An Hao encontrou a grande árvore de olmo e começou a colher sementes de olmo de baixo dela.
An Ping colheu algumas mãos cheias na base da árvore, então, guiado pela luz da lua que aparecia entre as nuvens, ele subiu em direção ao topo da árvore.
De fato, as sementes de olmo no topo eram melhores. Ele inalou seu aroma profundamente, colheu uma mão cheia e as mastigou lentamente em sua boca.
O sabor era de fato não era ruim!
An Ping pediu a An Hao para amarrar a sacola tecida no bastão longo e passá-la para ele, e sentado em um galho, ele começou a colher as sementes de olmo.

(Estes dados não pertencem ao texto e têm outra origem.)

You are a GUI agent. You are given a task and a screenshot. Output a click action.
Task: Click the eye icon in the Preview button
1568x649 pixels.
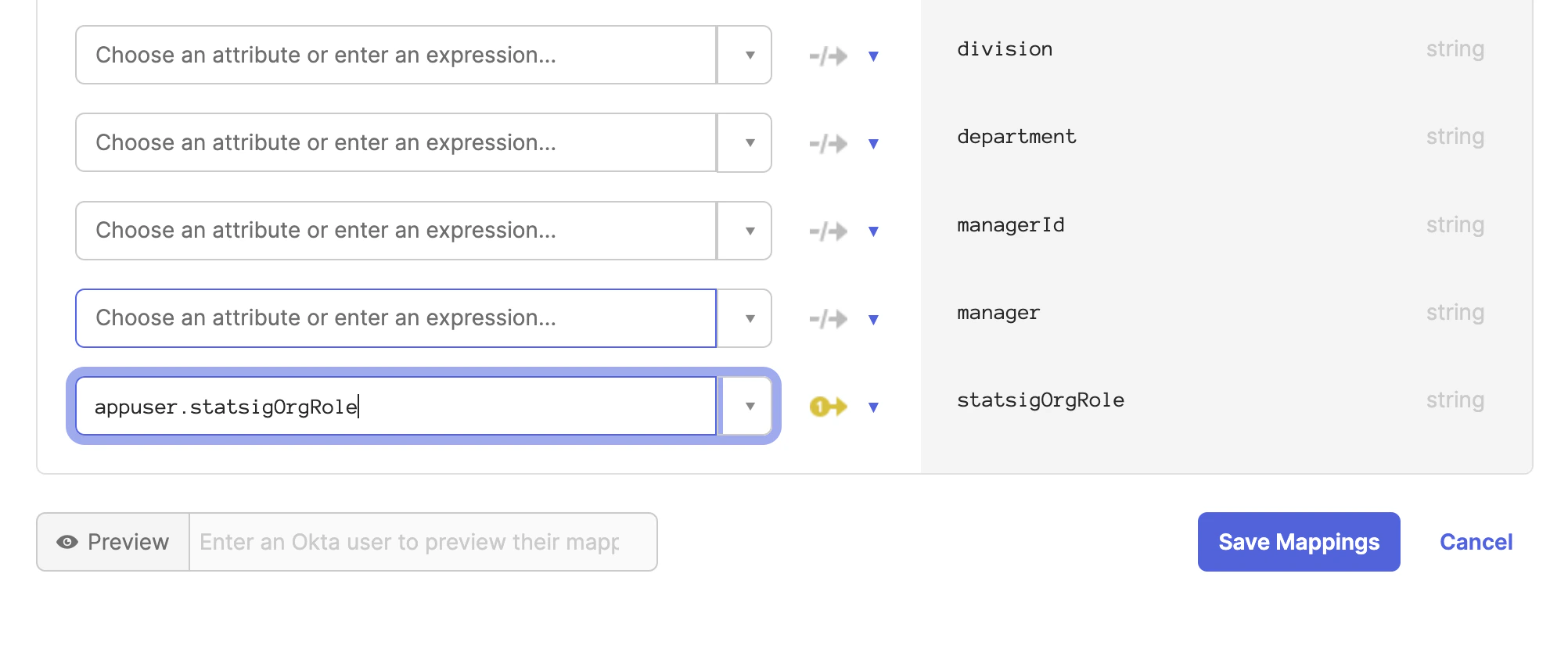[x=68, y=541]
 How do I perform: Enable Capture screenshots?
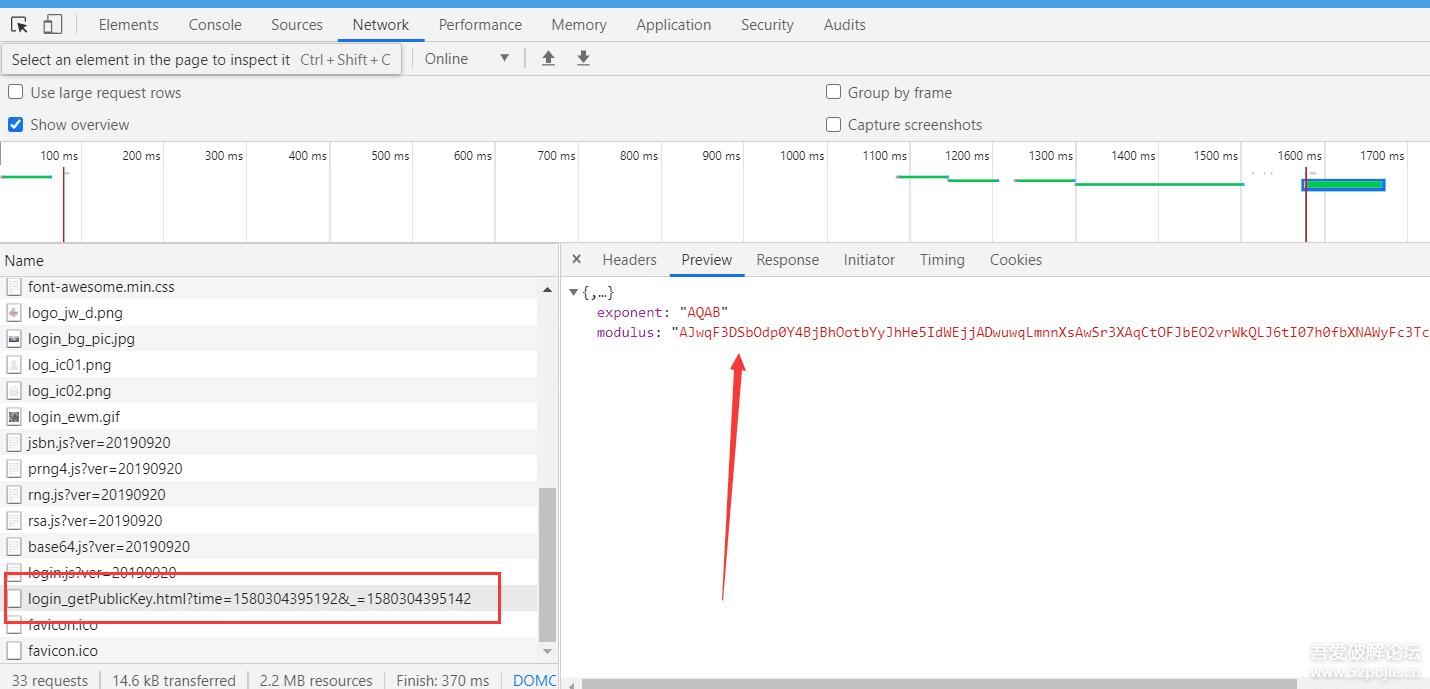point(833,125)
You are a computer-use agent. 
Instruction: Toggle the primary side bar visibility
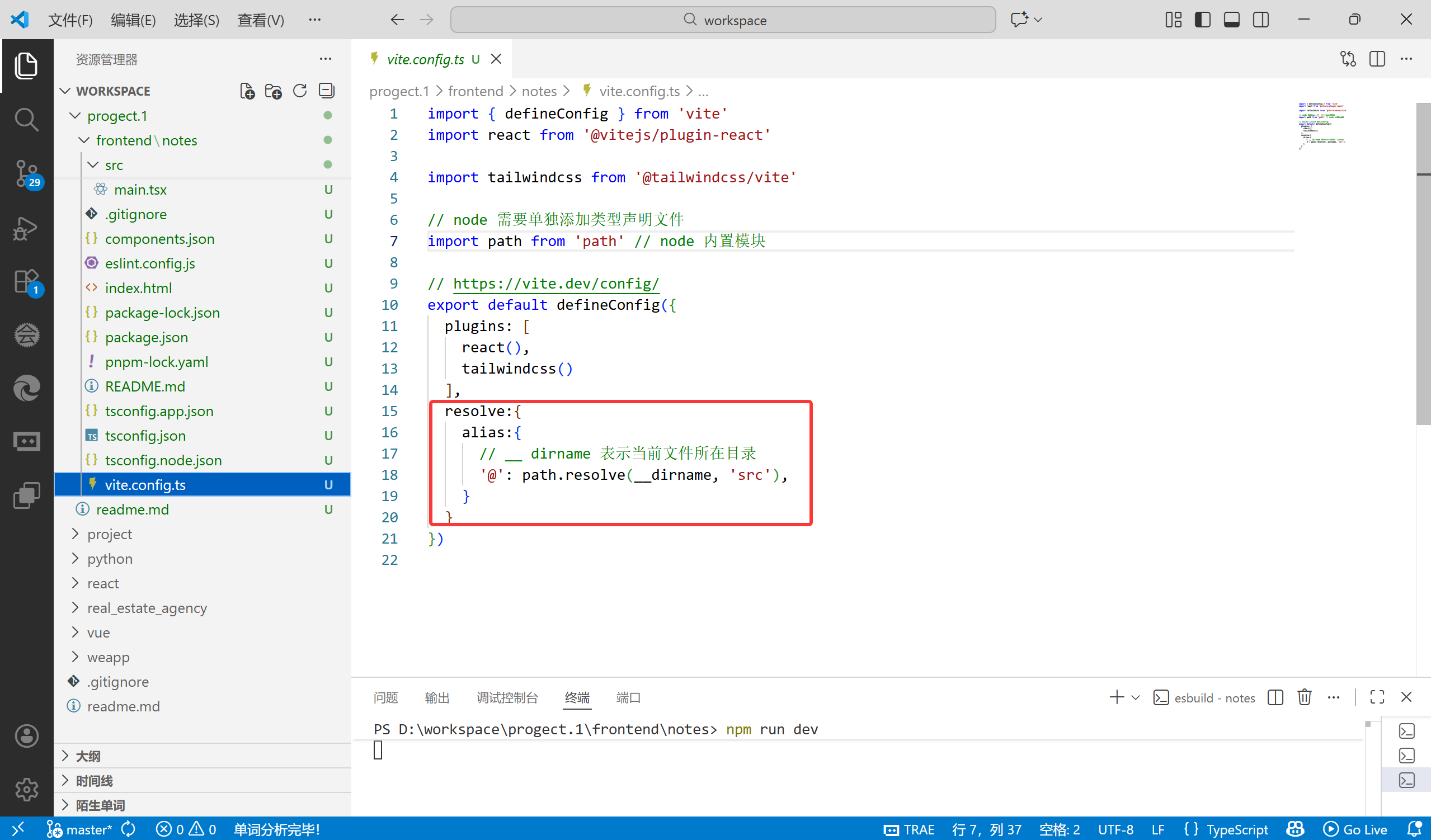[x=1203, y=20]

Depois de colher apenas duas mãos cheias, de repente An Ping parou seus movimentos.
Ele achou que podia ouvir uma respiração fraca não muito longe.
“Irmã?”
“Hmm?” An Hao respondeu suavemente.
“Você ouviu alguém respirando…” An Ping disse de repente.
“An Ping, não me assuste; eu me assusto facilmente,” An Hao sussurrou, com o coração acelerado.
“Não, ouça…”
An Hao prendeu a respiração, e após alguns segundos, ela de fato ouviu uma respiração ofegante de uma mulher e o que parecia ser uma risadinha suave.
No meio da noite, tais sons surgindo de repente assustaram bastante An Hao.
Ela começou a se arrepender de sua decisão e sentiu que não havia sido uma irmã mais velha muito responsável.
E se algo realmente ruim acontecesse?
An Hao estava em pânico por dentro quando de repente, ela viu An Ping descer da árvore, apontando para uma árvore a cerca de dez metros de distância, e disse, “Tem alguém, bem debaixo daquela árvore!”